L’argument se comprend à partir de la prophétie de Jacob, Genèse, XLIX, 10, lorsqu’il disait que « le sceptre ne sera point ôté de Juda, ni le prince de sa postérité, jusqu’à ce que celui qui doit être envoyé soit venu ; et c’est lui qui sera l’attente des nations » (tr. Sacy). Voir Preuves de Jésus-Christ 19 (Laf. 317, Sel. 348) : J.-C. prédit quant au temps et à l’état du monde. Le duc ôté de la cuisse, et la 4e monarchie.
Prophéties 18 (Laf. 339, Sel. 371). Les prophètes ayant donné diverses marques qui devaient toutes arriver à l’avènement du Messie il fallait que toutes ces marques arrivassent en même temps. Ainsi il fallait que la quatrième monarchie fût venue lorsque les septante semaines de Danielseraient accomplies et que le sceptre fût alors ôté de Juda.
Sur la prophétie de Jacob, voir Loi figurative 14 (Laf. 259, Sel. 290). Figure. [...] Il est dit que la loi sera changée, que le sacrifice sera changé, qu’ils seront sans roi, sans princes et sans sacrifices, qu’il sera fait une nouvelle alliance, que la loi sera renouvelée, que les préceptes qu’ils ont reçus ne sont pas bons, que leurs sacrifices sont abominables, que Dieu n’en a point demandé. Il est dit au contraire que la loi durera éternellement, que cette alliance sera éternelle, que le sacrifice sera éternel, que le sceptre ne sortira jamais d’avec eux, puisqu’il n’en doit point sortir que le roi éternel n’arrive.
L’argument peut paraitre étrange. D’ordinaire, ce n’est pas l’empereur de Rome (Vespasien en l’occurrence) que l’on mentionne pour répondre à la prophétie de Jacob.
C’est Hérode, étranger, puisqu’il était est Iduméen, qui servait de preuve que le Messie était venu en la personne du Christ.
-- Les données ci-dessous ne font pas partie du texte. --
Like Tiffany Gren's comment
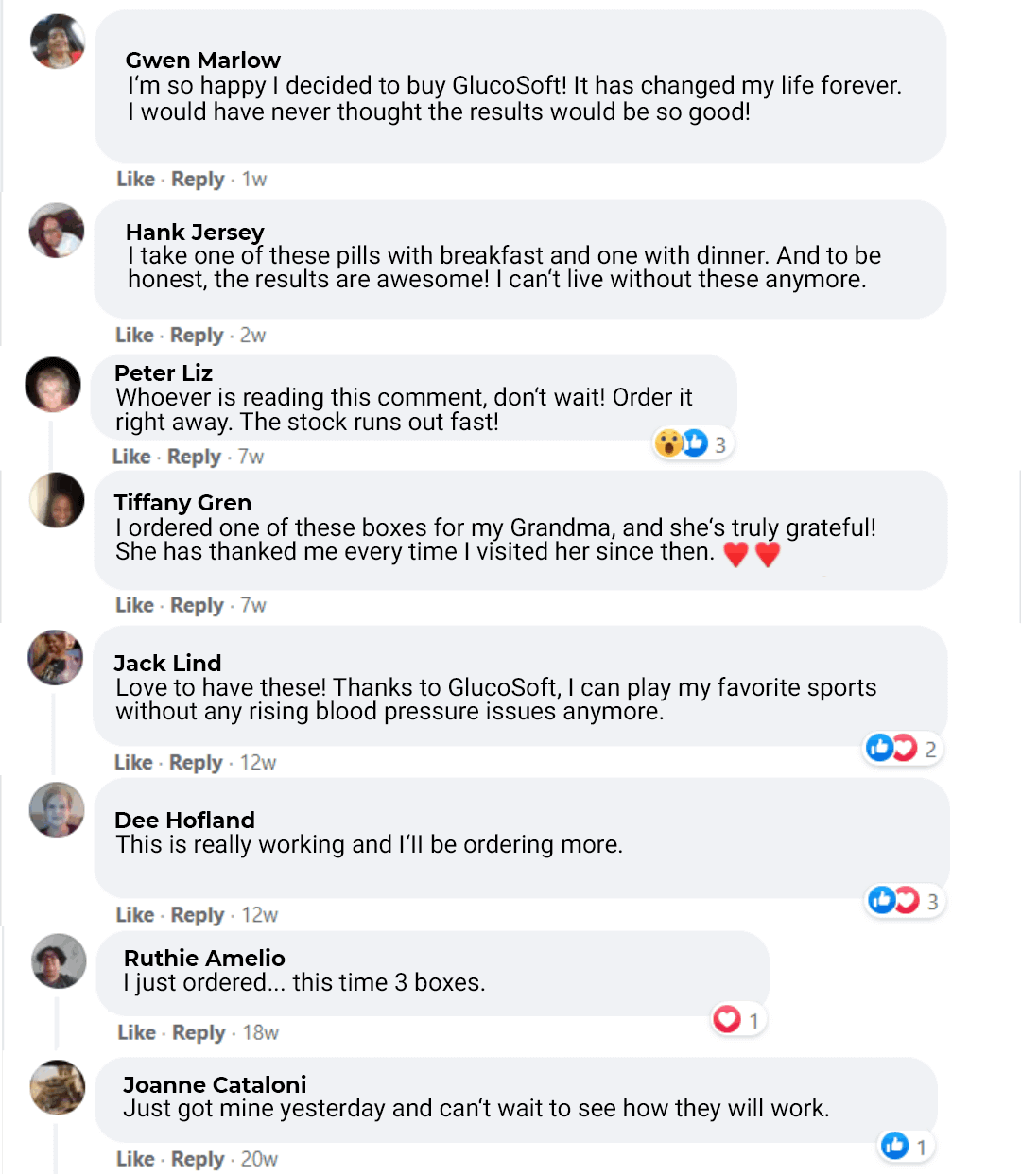 point(134,606)
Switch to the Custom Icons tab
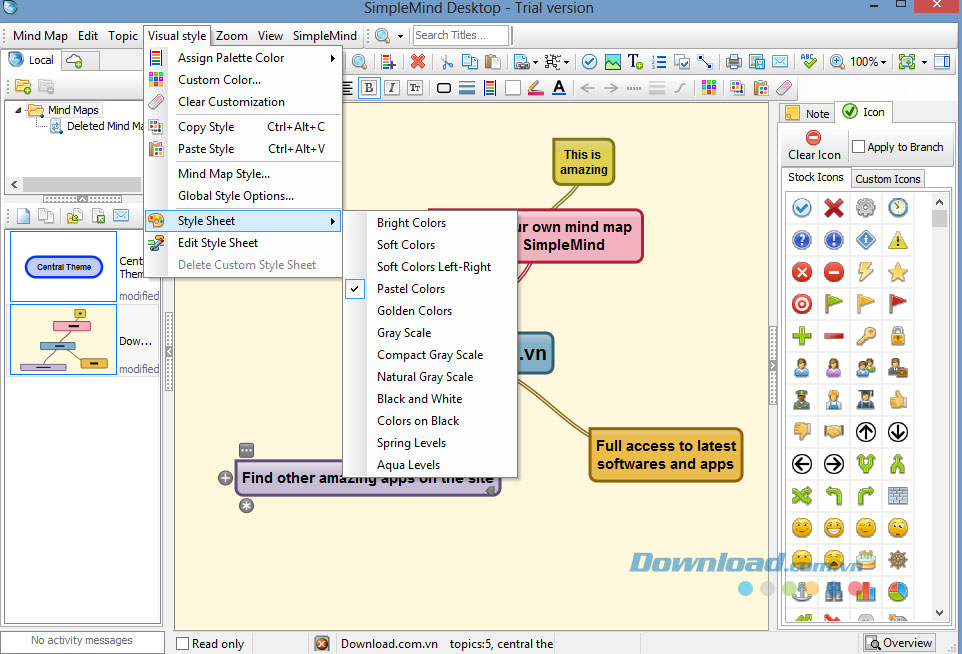962x654 pixels. coord(887,179)

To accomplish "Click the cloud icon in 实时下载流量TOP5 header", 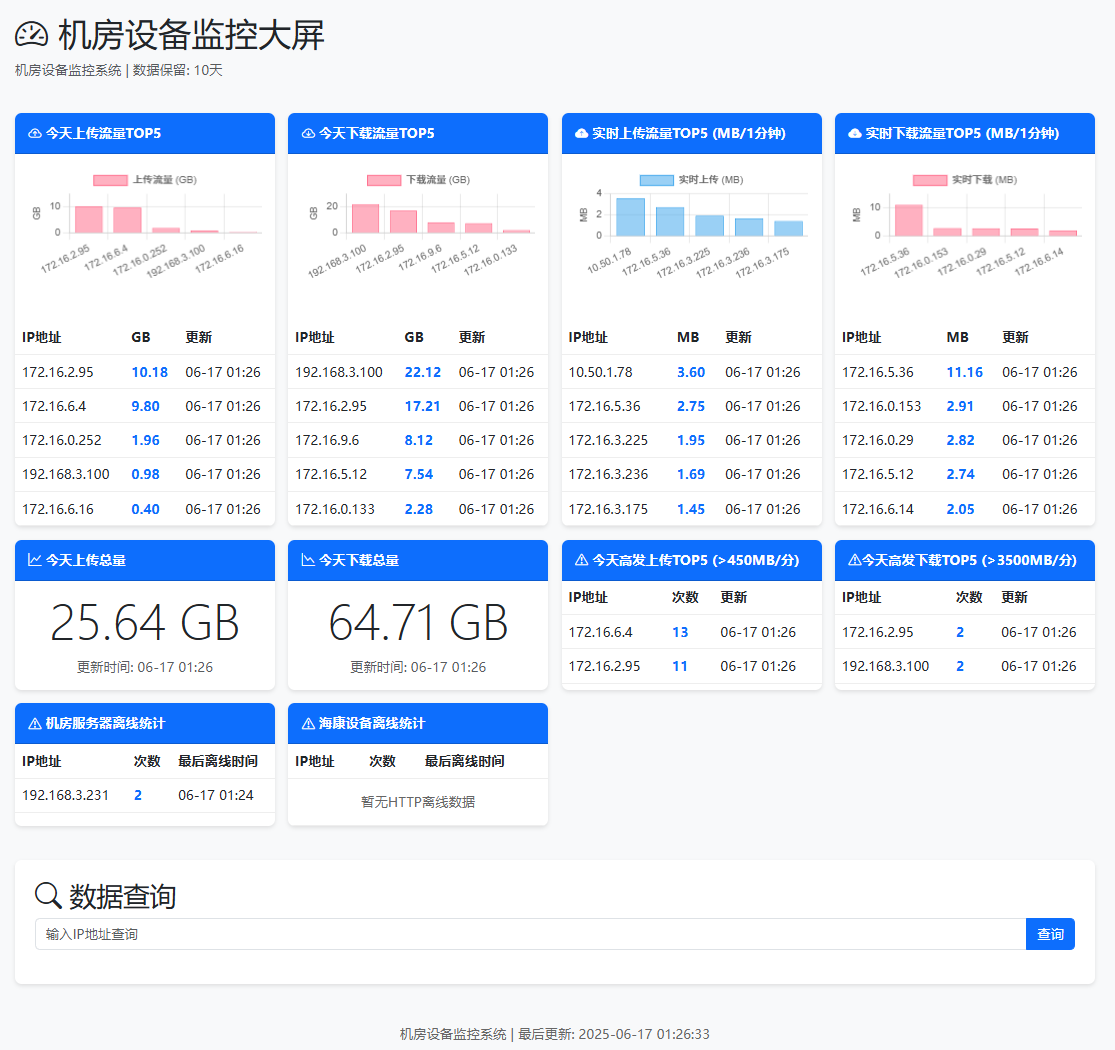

Mais Pascal cite ici l’exclamation des Juifs eux-mêmes, lorsqu’ils ont récusé Jésus comme roi. En déclarant eux-mêmes qu’ils ne reconnaissaient pour roi qu’un étranger, les Juifs auraient dû comprendre que, selon la prophétie de Jacob, leur déclaration même signifiait que le Messie était arrivé, et qu’il ne pouvait être que Jésus-Christ.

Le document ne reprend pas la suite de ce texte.